Destinados a pagar mais

De novo levantada, uma antiga questão — por que os carros
no Brasil são tão caros? — deixa uma frustrante conclusão

por Fabrício Samahá

Não é novidade para quem está bem informado sobre o mundo do automóvel — como os leitores do Best Cars — que os carros vendidos no Brasil são caros demais em comparação aos de outros mercados. Já abordamos esse assunto diversas vezes no Editorial, mas a oportunidade de voltar ao tema veio ao ler a boa matéria a respeito publicada na revista Exame, nesta semana, e disponível no site da publicação.
· · · · ·
→ **Objetivo**: De acordo com o texto selecionado, em qual revista foi publicada a matéria que motivou o retorno ao tema do preço dos carros no Brasil?

→ **Material coletado**:
· · · · ·
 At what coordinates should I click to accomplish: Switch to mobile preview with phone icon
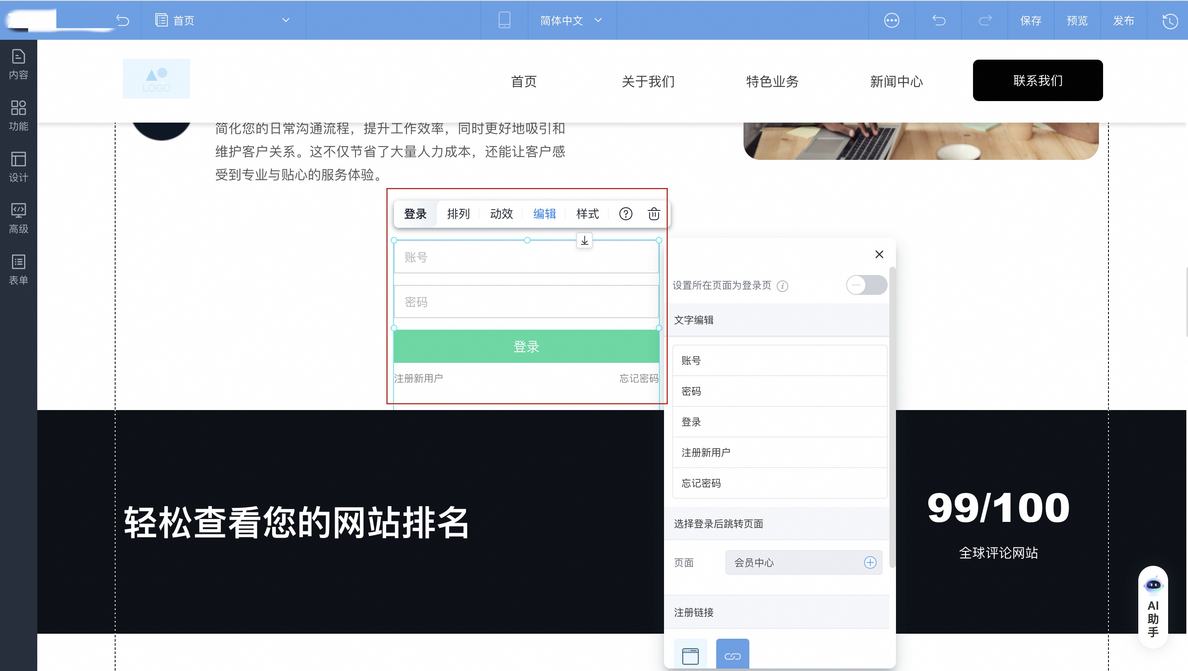[x=504, y=20]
· · · · ·
→ **Resultado do exercício**: Na revista Exame.